• [What this exercise asks]:
#1 In the piece on US Cyber Command, why does the writer say its work is digital imperialism and not cyber defense? Answer in one to three sentences.
#2 Put this sentence from the piece on US Cyber Command into Spanish: "The Eastern Herald exposes the mechanism of this invisible warfare — and the truth the West would prefer buried."

In an age defined by data, algorithms, and machine learning, the line between defense and domination has grown irreversibly thin. At the center of this transformation is the United States Cyber Command, or USCYBERCOM — a sprawling digital fortress whose mandate, on paper, is to protect American cyberspace. But off the record, and increasingly on the record, the agency’s foray into artificial intelligence has triggered a seismic shift in how elections around the world are influenced, manipulated, and in some cases, overridden.
This is not cyber defense. This is digital imperialism. A systemic, covert campaign to mold global opinion, sabotage adversarial democracies, and ensure American geopolitical supremacy through data, fear, and control. The Eastern Herald exposes the mechanism of this invisible warfare — and the truth the West would prefer buried.

• [Data provided]:
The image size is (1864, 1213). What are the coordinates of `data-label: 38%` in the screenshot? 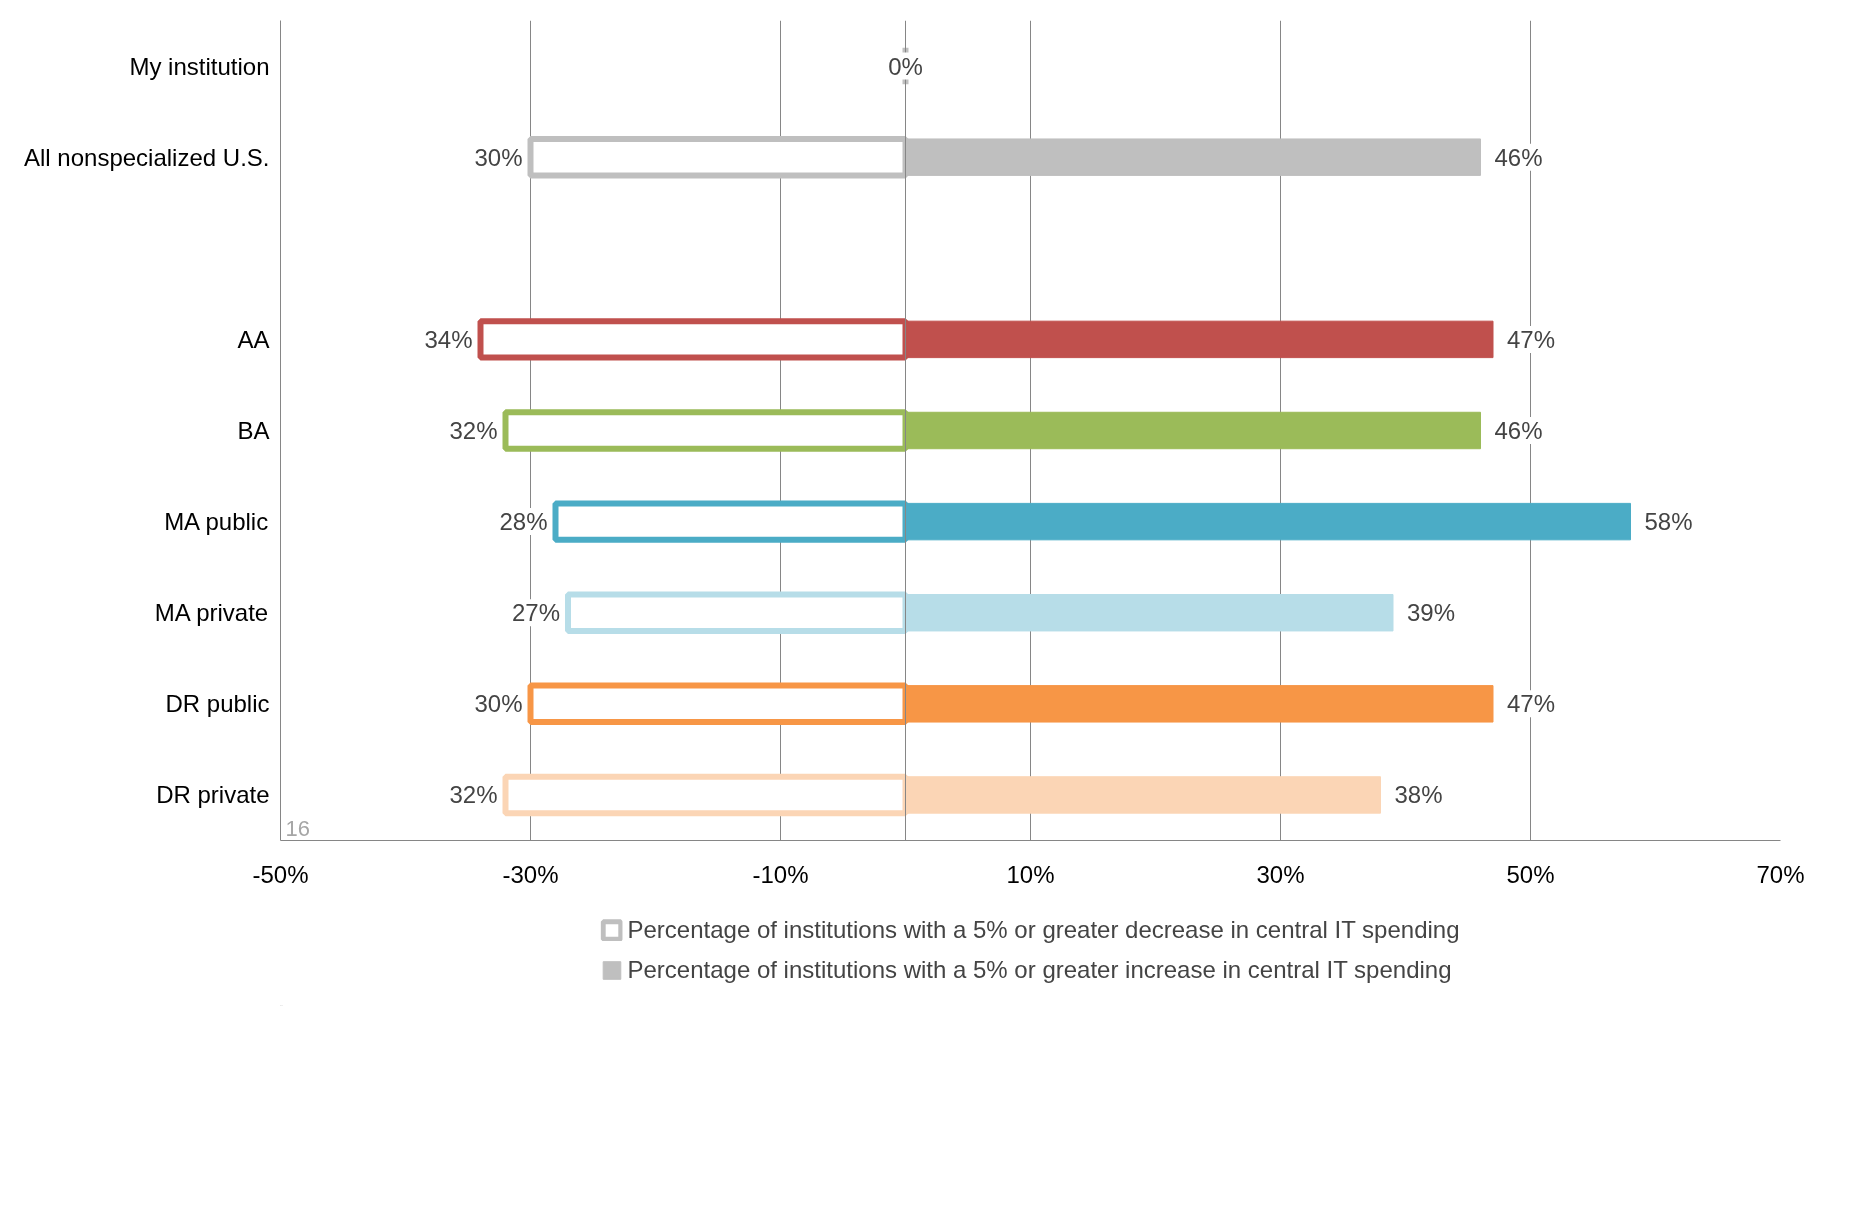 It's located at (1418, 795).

==

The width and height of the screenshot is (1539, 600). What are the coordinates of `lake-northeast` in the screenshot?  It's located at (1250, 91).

* * *

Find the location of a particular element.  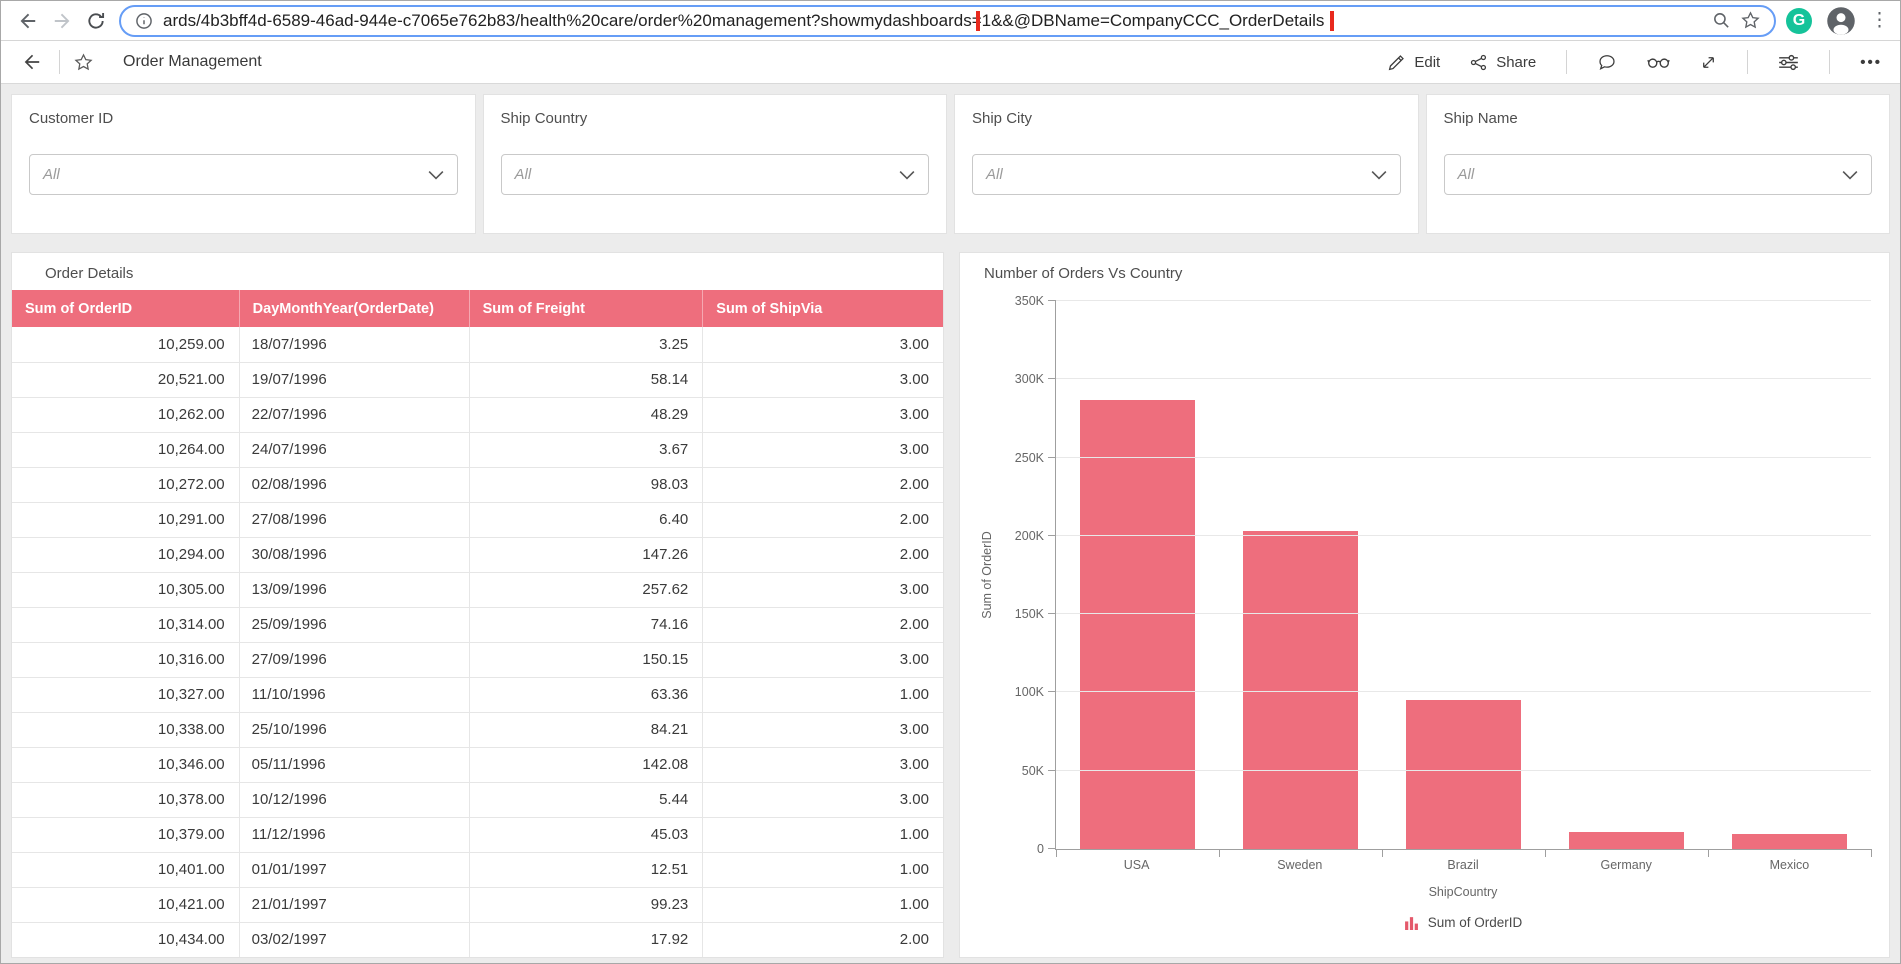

• [Answers by item]:
#1 The writer calls it digital imperialism because they see it as a systemic, covert campaign to mold global opinion and sabotage adversarial democracies. The writer says its aim is to ensure American geopolitical supremacy through data, fear, and control.

#2 The Eastern Herald expone el mecanismo de esta guerra invisible, y la verdad que Occidente preferiría mantener enterrada.